— START Text provided —
If they have indeed been techint'd as a function of their own greed in whoring their military wares (and OUR technology) to whomever has the cash, good for the Hezbollahns in getting a little shavooz back.

In the end however; the real definition of infowar superiority (and this is it folks, like it or lump it) will be whether the Hezbollahns were able to maintain _their own opsec_ through secure comms.

Because sometimes the best way to gain insight into a threat command tree is to give them just enough entry to your comms pipe to 'get all excited' through increased traffic revealing sources and methods of their own.

You may think that these are punkass guerillas firing slaptogether MRLs out the back of pickup trucks 'when an Israeli happens by' but in truth, cellular warfare of this kind has a lot in common with some of the Air Land Battle 2K/Army 21 stuff we planned to do unto the Russians in Europe in terms of letting the threat interpenetrate a short ways thru our fronts (no shoulders) to establish 'undeniable contact' by which to slaughter them via preset ambush fires of force massed killsacs.

Such a remote fires/direct observation doctrine it is _very_ comms intensive when prosecuted against a mobile threat because you have to coordinate massively spatially displaced forces in movement and logistical support as well as combat evolutions while avoiding things like counterbattery efforts.

And that means talking to them, often.

If Israel failed to break into this network (until late in the war at least) directly, it was probably because they didn't generate enough operational ground momentum to gain a significant EOB sample of their own as they forced the threat to step up their response times (the faster you go, the less effective hand-carried messages and civil-networking comms becomes and the more you have to talk direct from hub nodes to keep the info pass fast enough to be timely).

Myself, I have nothing good to say about either party and only hope that we can back off spending TWO POINT FIVE BILLION DOLLARS A YEAR to own the leash by which we pretend to keep the Israeli's from finishing what they start.

Even as I realize that, in 1956, 67, 73 and 82; a draw was good enough. But we didn't completely humiliate the Arabs nor make them terrified of us coming back to finish their sorry asses as we should have.

Now, with wide spread high-tech in both irregular and main forces and 'nukes coming soon', failing to lose may not equate with winning. And when we finally realize that the last chance to defeat the threat absolutely has indeed come and gone, the Israelis will be left fighting delaying actions on several fronts (Egypt now wants nukes too) with an increasingly united Arab world which doesn't fear their own strategic forces because they know now to use front agencies whose own WMD can 'come from anywhere'.

And they sit on all that oil.

The moment this becomes real as more than a UN beggared advantage. The moment infowarfare dominance translates into Contempt Of Engagement mass casualties. Our 'special relationship' with this pissant city state will become a serious liability and it will be too late to cut and run without the Arabs automatically assuming that because we DIDN'T respond 'to defend poor Israel's honor', we no longer can.

And when they see THAT happening, they will next set their sights on us. Because that's what predators do.


Posted by: KPl. at September 22, 2006 08:41 AM

Anything that can be made, can be defeated. The bad guys have had the technology for a long time to defeat frequency hopping. Heck, the sincgars have been fielded for a long time. The Israelis greatest weapon, that prior to this conflict had always been primary, was violence of force and action. They, like US, now hold back. This PC way of doing the business of war, gets people killed, and fails in the completion of the mission. the Mission of the military, of any people, is to exert force in order to achieve the political goals. The Isreaelis failed here, and we should certainly take note of it.
— END Text provided —
— START Record extracts —
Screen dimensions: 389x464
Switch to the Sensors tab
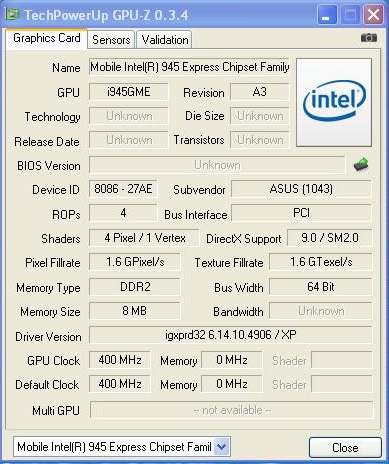point(111,40)
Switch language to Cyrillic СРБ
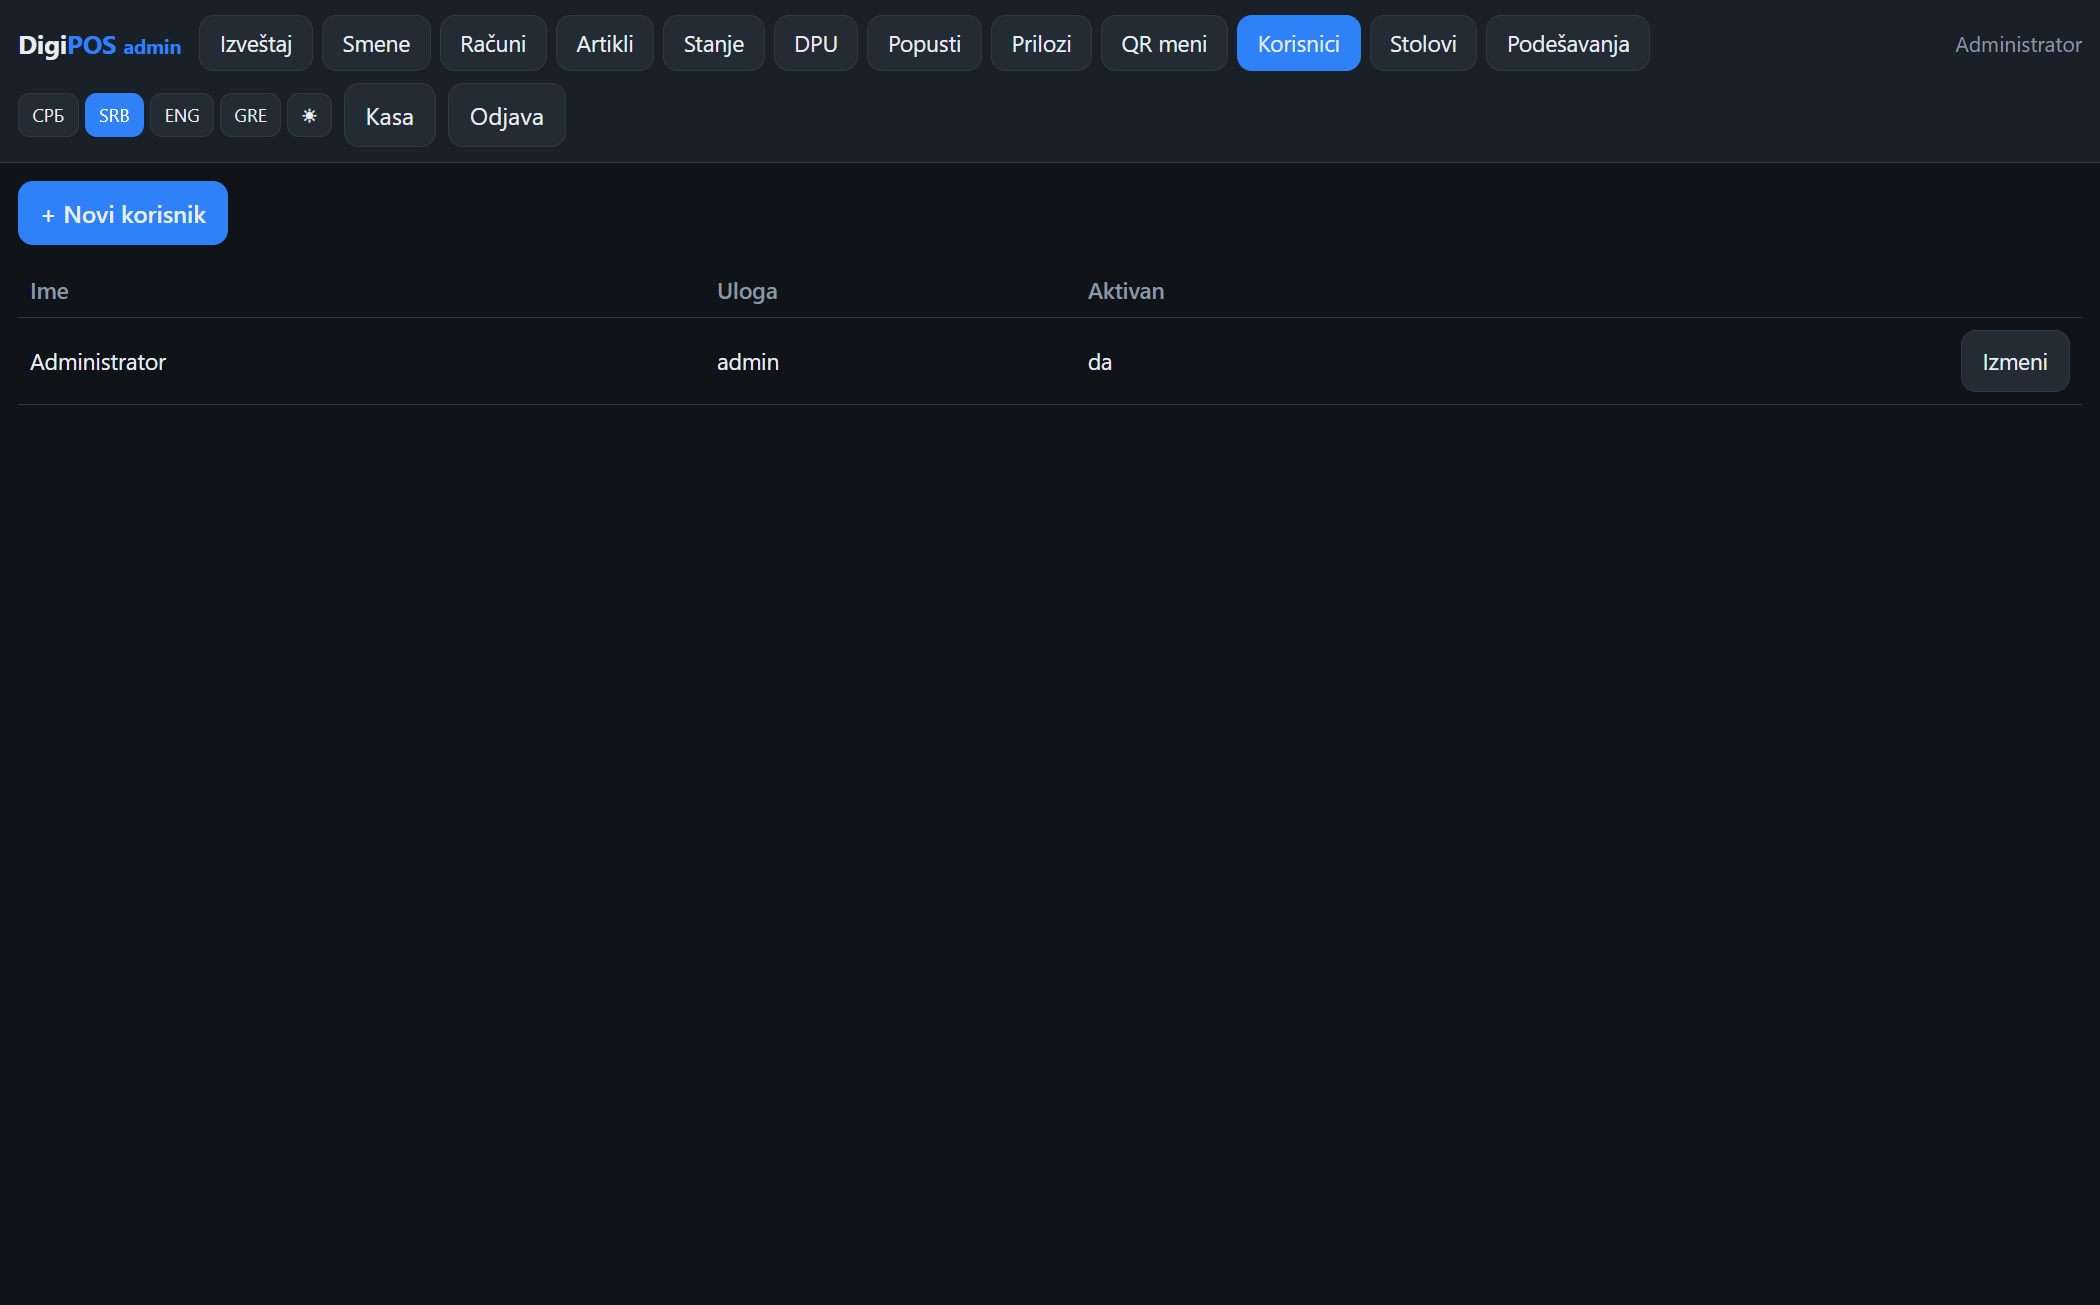The image size is (2100, 1305). [x=48, y=115]
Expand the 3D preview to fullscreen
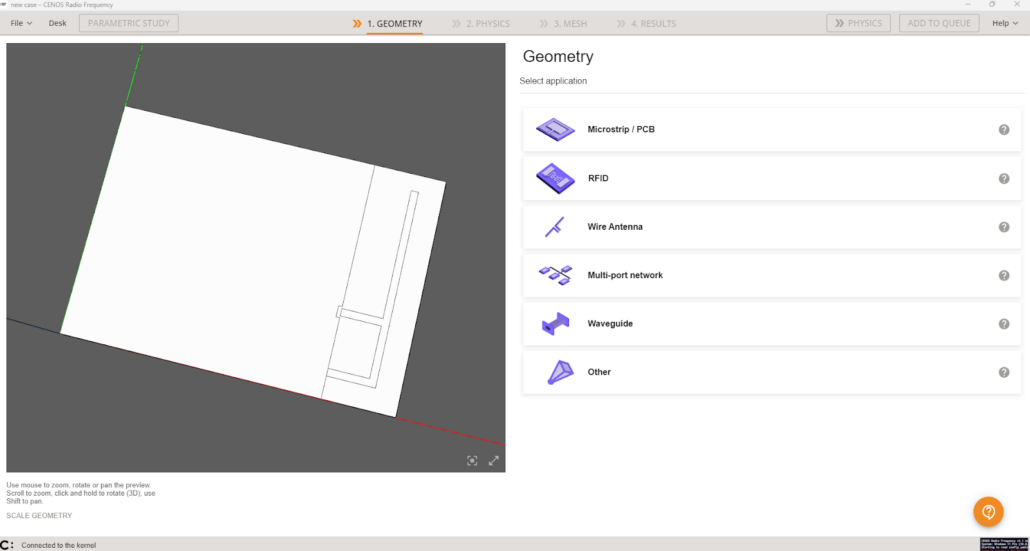The image size is (1030, 551). click(494, 460)
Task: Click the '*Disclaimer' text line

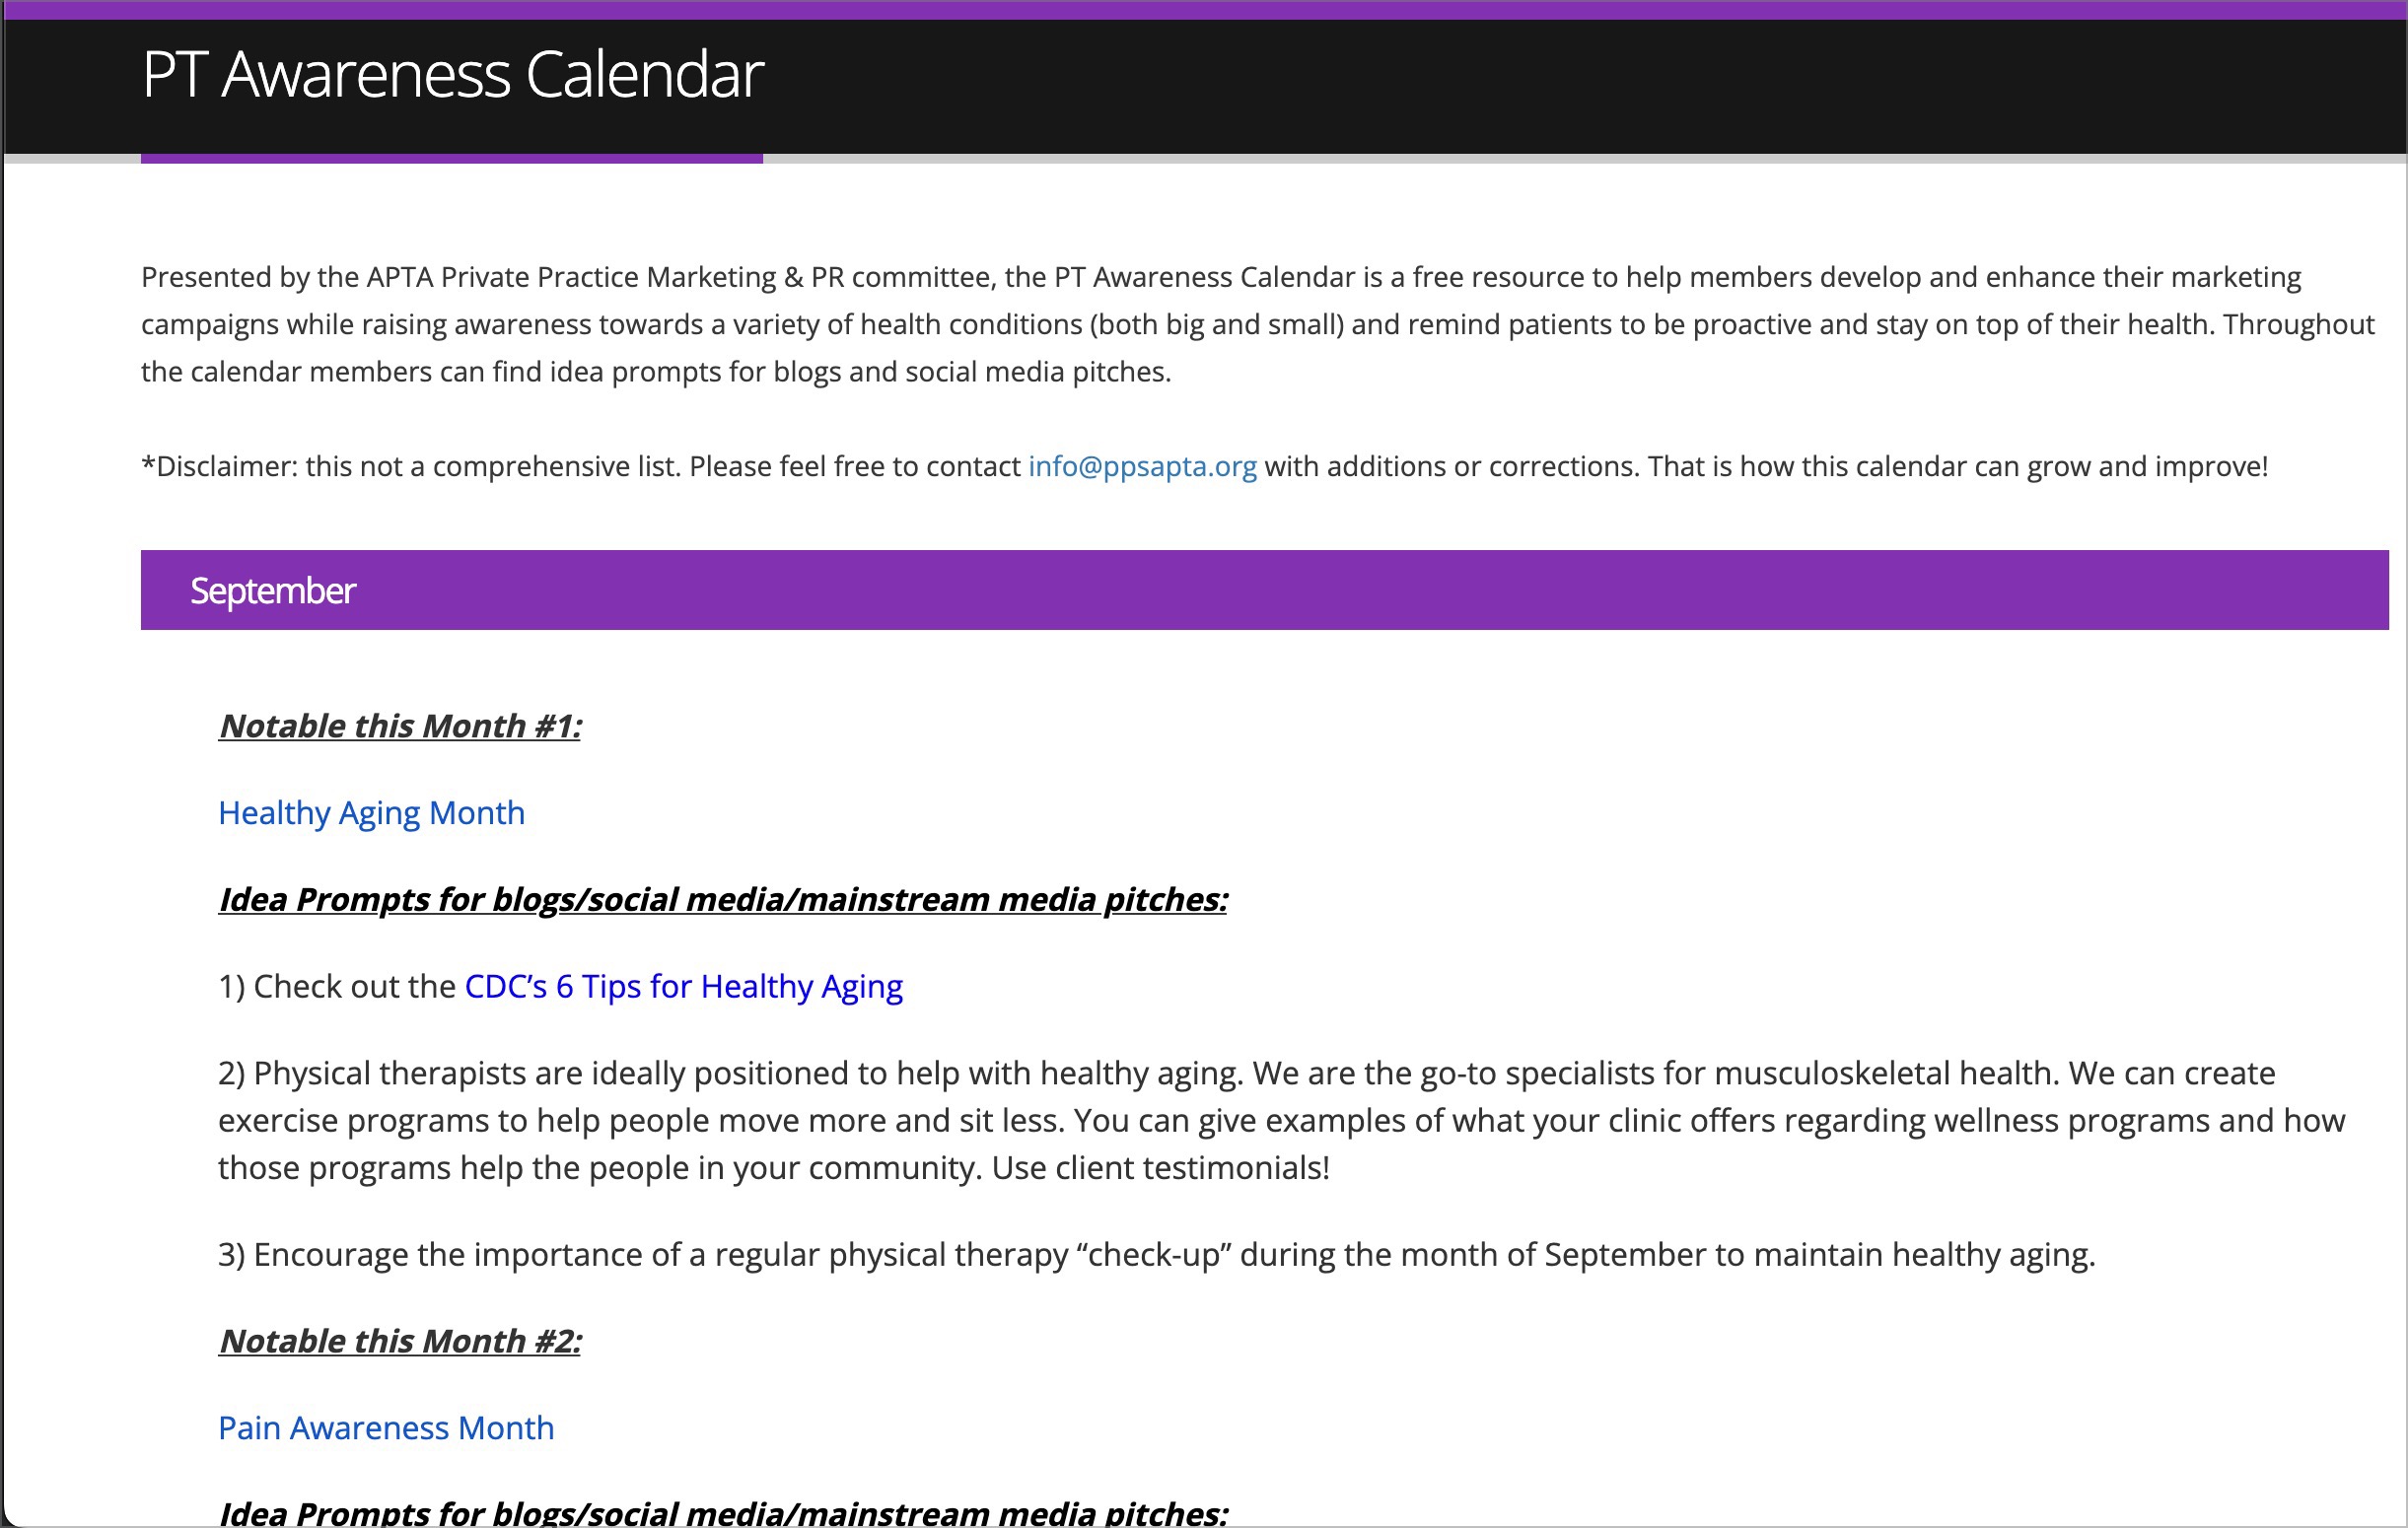Action: (x=580, y=467)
— END Record extracts —
**Directions**.
(1) Retype the part of the text on Hezbollah and Israel starting with "Such a remote" and going on through "to them, often.".
(2) Translate this sentence from the text on Hezbollah and Israel into French: "Anything that can be made, can be defeated."
(3) The text on Hezbollah and Israel says that in certain years a draw was good enough. List those years as the text gives them.

**Solutions to the tasks**.
(1)
Such a remote fires/direct observation doctrine it is _very_ comms intensive when prosecuted against a mobile threat because you have to coordinate massively spatially displaced forces in movement and logistical support as well as combat evolutions while avoiding things like counterbattery efforts.

And that means talking to them, often.

(2) Tout ce qui peut être fabriqué peut être vaincu.

(3) 1956, 67, 73, 82